This review won't, unfortunately, make a lot of sense if you haven't read the novel (which is not recommended for those easily shocked).
This is a novel too complex to easily summarise, certainly without giving away all the essentials. It’s no longer a surprise to be entertained by lengthy descriptions of explicit sexuality, but when the couple are brother and sister there is still the capacity to evoke a visceral discomfort.
However scandalous or salacious this makes the novel, I don’t in the end see it as the main point. The great strength of “Invisible” is the way that each of the characters’ narratives are inconsistent with those given by the others. Perhaps the title refers to the truth, whatever that means.

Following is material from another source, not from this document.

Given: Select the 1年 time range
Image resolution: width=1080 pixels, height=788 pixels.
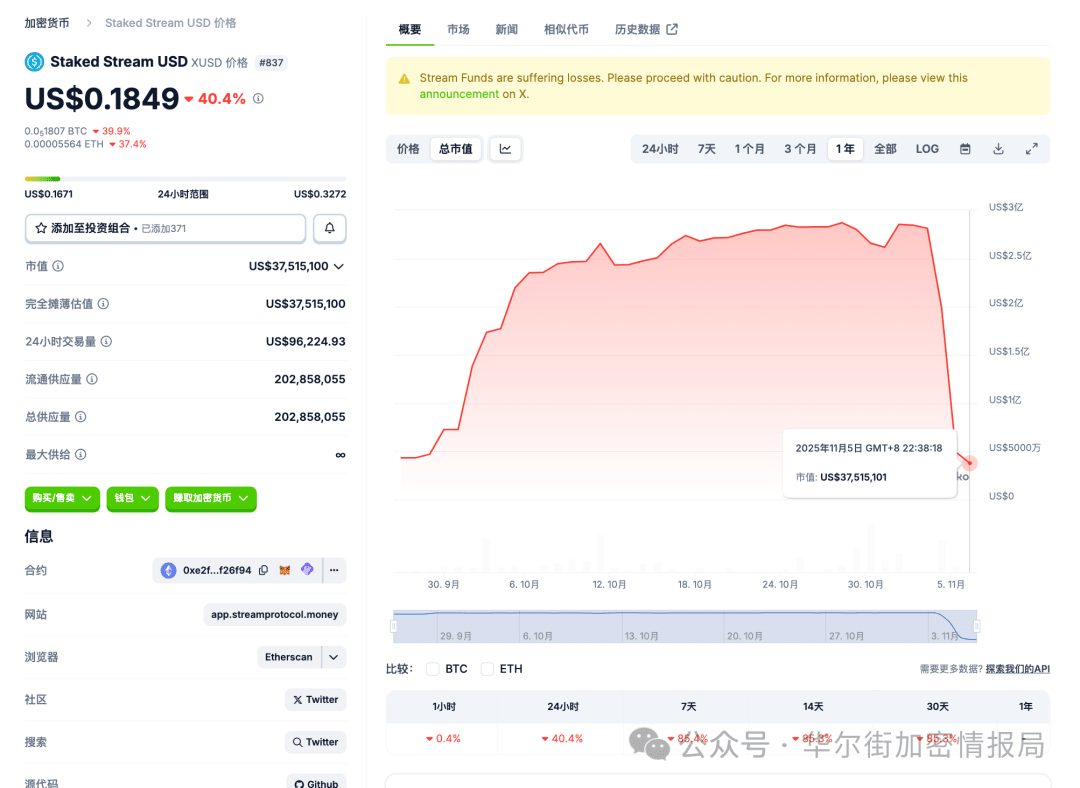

My main problem with this novel is the motivation for the main character, Adam Walker. Walker clearly considers that his antagonist, Rudolph Born, committed a transcendental crime. It drives all his subsequent self-destructive actions. But I just didn’t buy it – the “crime” seems only mildly morally delinquent and in southern states of America would probably not even be illegal. I don’t know Mr Auster’s politics but Walker’s seem so cartoonishly right-on that my suspension of disbelief basically caved-in. I am prepared to believe there are people out there like that, but Auster didn’t quite convince me that Walker was one of them.
To summarise, “Invisible” is a master class in structuring, plot development, characterisation and description. I read it with increasing engagement and thoughtfulness. It falls short of a masterpiece only in the contrivance of its underlying dynamic.